Your answer must be the exact lines from the one holding "How do I perform: Click" through the last line of the records below, with no pictures.

****************************************

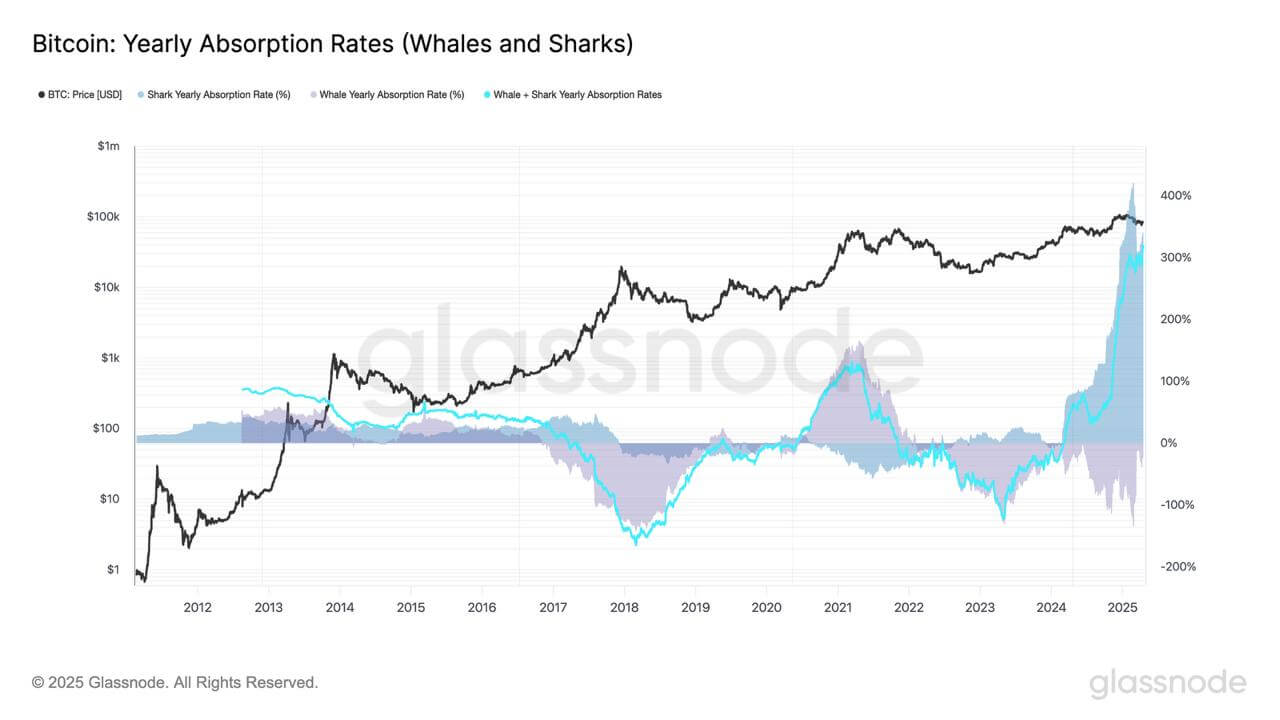Select the 2018 tick on the time axis
1280x720 pixels.
[x=624, y=607]
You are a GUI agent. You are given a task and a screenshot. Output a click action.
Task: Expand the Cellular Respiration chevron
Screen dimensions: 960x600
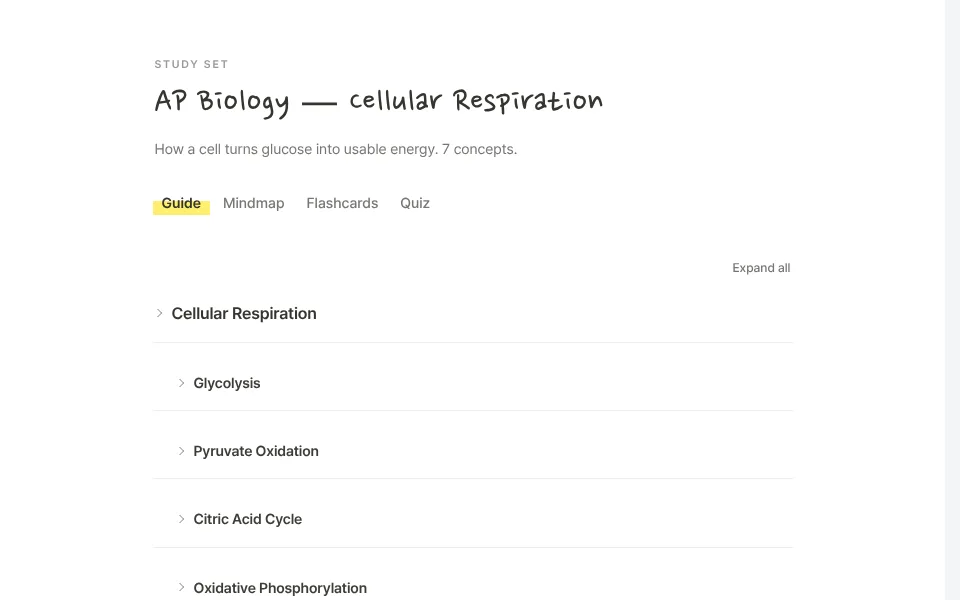159,313
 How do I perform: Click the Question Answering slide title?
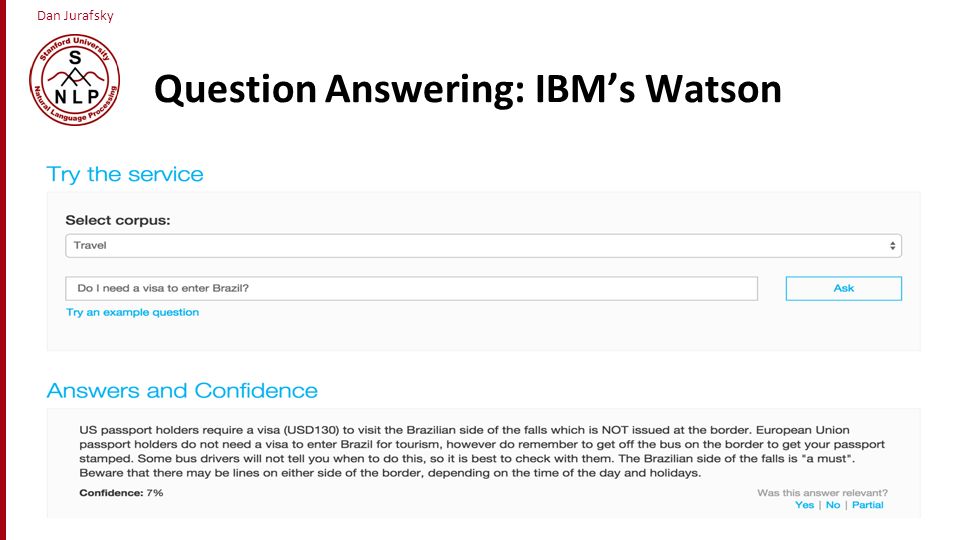tap(468, 89)
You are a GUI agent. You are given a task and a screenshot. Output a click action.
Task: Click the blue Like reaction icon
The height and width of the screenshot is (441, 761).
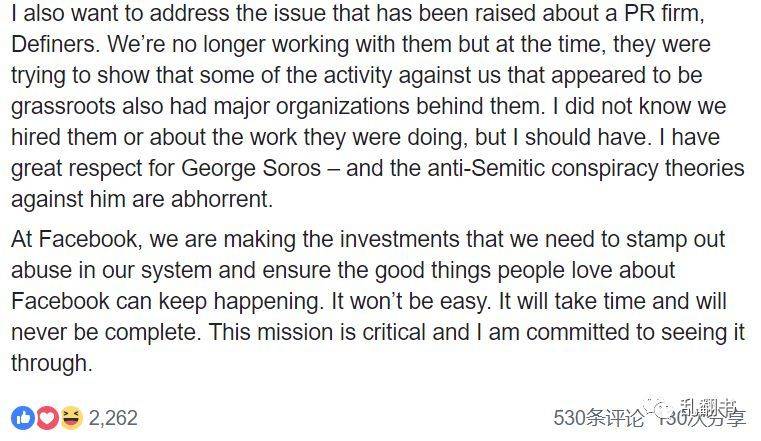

****************************************

**SOLUTION TO THIS PROBLEM:**
 How do I perform: Click the Question Answering slide title?
tap(468, 89)
You are a GUI agent. You are given a task and a screenshot. Output a click action.
Task: Click the blue Like reaction icon
The height and width of the screenshot is (441, 761).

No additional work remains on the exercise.